The New York Mets have been the story of the offseason, spending money at a ridiculous clip to obtain top-level talent like Carlos Correa. Now the Mets have to do the hard thing … win the World Series.
Perhaps it’s fitting that Spider-Man hails from Queens. The well-known line of “with great power comes great responsibility” was not only strong advice given to Peter Parker, but it’s also wisdom that should be in the back of the minds of the New York Mets throughout this coming season.
Mets owner Steve Cohen has set the bar high this offseason, thanks to a historic spending spree that culminated with the stunning addition of Carlos Correa to an already stacked lineup.
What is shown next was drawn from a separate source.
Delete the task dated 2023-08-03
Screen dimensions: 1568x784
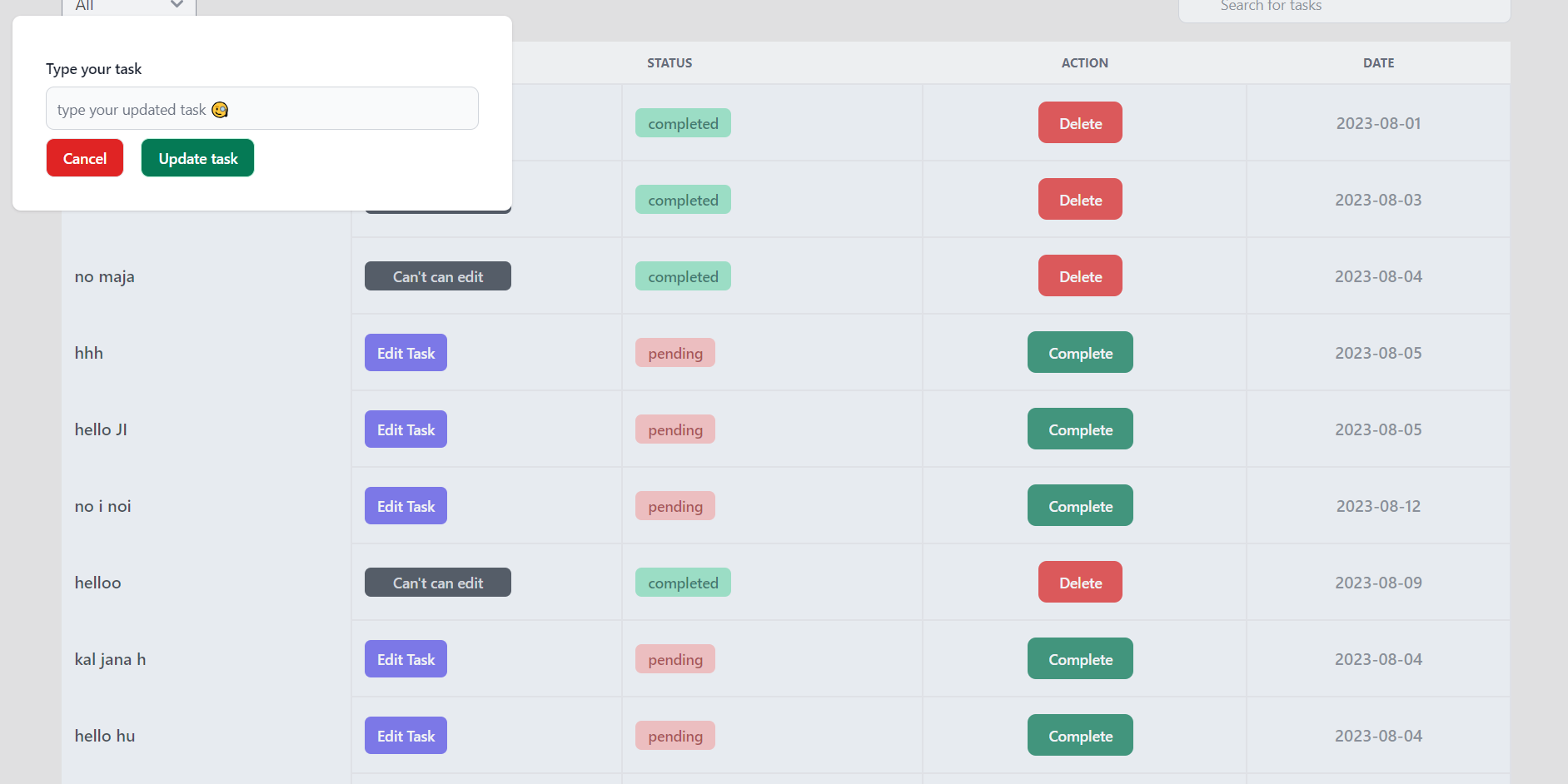1080,199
Whether it has been adding talent from outside the organization (Carlos Correa, Justin Verlander, Kodai Senga, etc.) or bringing back key pieces of last year’s roster (Brandon Nimmo, Adam Ottavino, Edwin Diaz, etc.), Cohen has shown that money is no object when it comes to building a roster.
On paper, it’s fantastic fodder for those of us who cover baseball, and it’s motivation for every Mets fan to count the days until New York opens the season on March 30 in south Florida against the Miami Marlins. But it’s also a long season between March 30 and October 1, which is when the Mets close out the regular season at home against the Philadelphia Phillies, an NL East rival that also splurged this offseason on big-name shortstop Trea Turner. What happens in that six-month stretch will determine not only whether the Mets can actually knock the Atlanta Braves off the top of the division (something they came agonizingly close to doing in 2022, but failed), but also what kind of force this team will be in the postseason… if the Mets actually make it.
And yes, that’s a possibility. This team that has so much talent could crater under that weight. It’s improbable, but not impossible. If that were to happen, the New York tabloids and sports talk shows would have content for months to come.
It’s World Series or bust for New York Mets with Carlos Correa signing
But could the content and hot takes happen even if the Mets make the postseason, but fall short of their goal of winning the franchise’s first World Series since 1986? After all, with great power (and record-setting payrolls) comes great responsibility (winning the Fall Classic). Anything less than that will make 2023 a failure for the Mets. It’s harsh, but true.
If we hop in the time machine and travel a year into the future and read about the Mets entering the 2024 as defending World Series champions, Cohen’s spending will have been a wise investment. If it’s anything less than that, the cash flow will have reaped as many rewards as J. Jonah Jameson paying Peter Parker for Spider-Man photos in an effort to find out the superhero’s identity.
The clock is not only ticking toward the start of the 2023 MLB season, but also toward the beginning of what will be a pressure-filled gauntlet for the Mets and their fans. This season in Queens, winning truly is the only option for those friendly neighborhood Mets.